[Tutor] Out of range

Magnus Lycka magnus@thinkware.se
Wed Feb 5 09:10:02 2003


At 09:49 2003-02-05 -03-30, Adam Vardy wrote:
>Which conversions were they?

Two functions called sci2float and float2sci.

>If I sort just some plain numbers, I am
>still left with some unsorted lines of text.

 >>> i = 5
 >>> type(i)
<type 'int'>
 >>> s = '5'
 >>> type(s)
<type 'str'>

Just because a string only contains digits doesn't mean that
it becomes a number in Python. Some languages behave in that
way, and it can cause a lot of problems. In python you must
explicitly tell the computer to extract a number from a string
if you want that.

 >>> s = '5'
 >>> i = int(s)
 >>> print i, type(i)
5 <type 'int'>
 >>> f = float(s)
 >>> print f, type(f)
5.0 <type 'float'>

In a few selected cases, Python will actually perform an implicit
type conversion.

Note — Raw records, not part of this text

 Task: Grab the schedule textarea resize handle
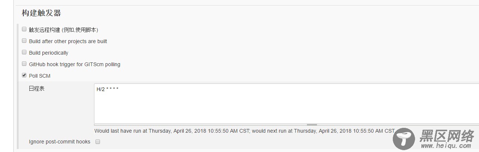(312, 124)
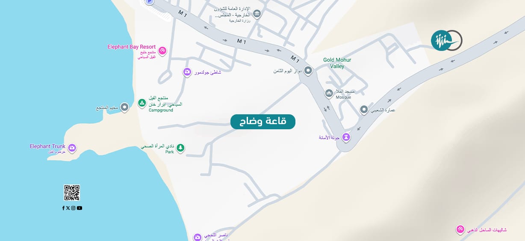The image size is (525, 241).
Task: Open the جولة الأمانة purple marker
Action: point(346,137)
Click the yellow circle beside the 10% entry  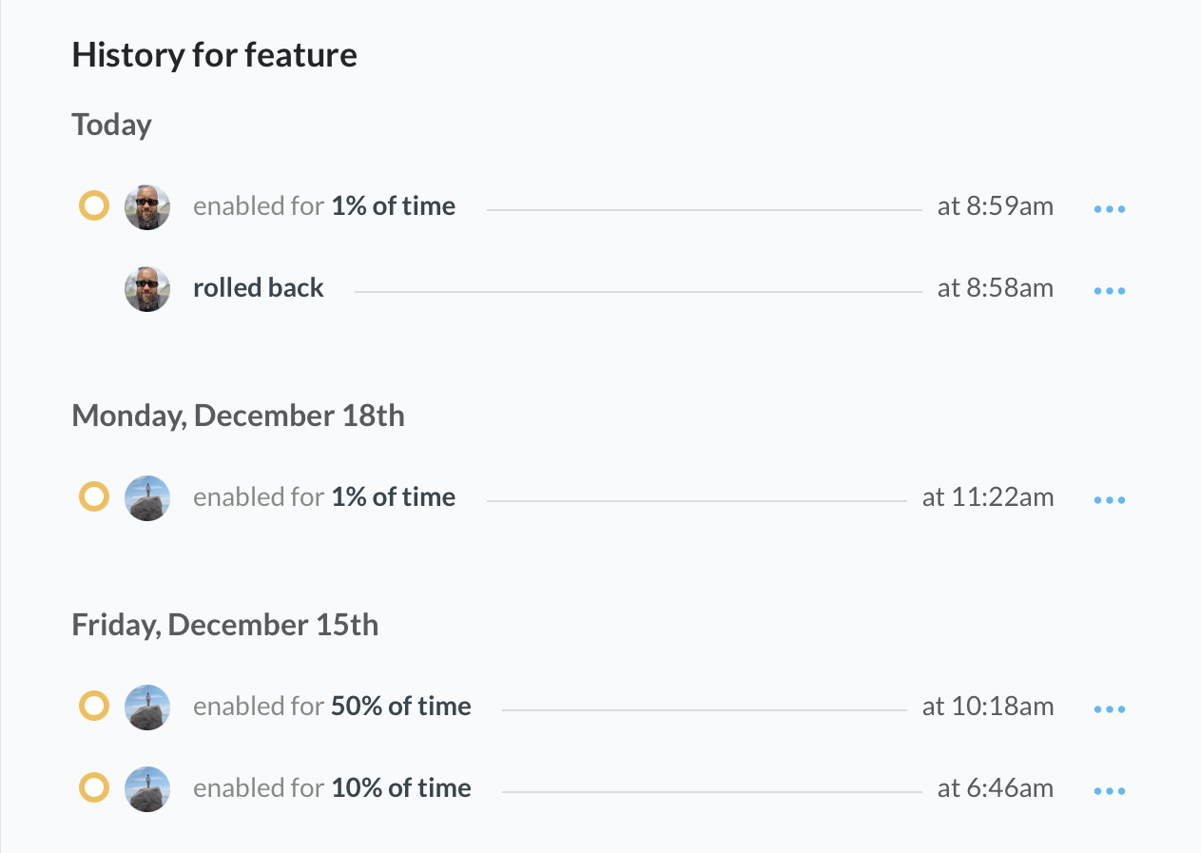93,787
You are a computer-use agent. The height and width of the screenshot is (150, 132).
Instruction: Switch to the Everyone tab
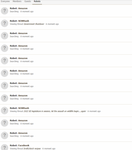(5, 1)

For instance, you don't have to do

a = 5
b = 6.3
print float(a) + b

Python will automatically coerce a float and an integer on addition,
so you can just type

a = 5
b = 6.3
print a + b

and get the float 11.3 as result, but you can never do

print 5 + '6.3'

Python will refuse to convert strings to numbers implicitly.

In some languages, OCaml for instance, you must explicitly convert
an integer to a float if you want to add it to another float. This
is partly a tradeoff between convenience and performance. It's also
an issue of avoiding bugs. I think Python strikes the right balance.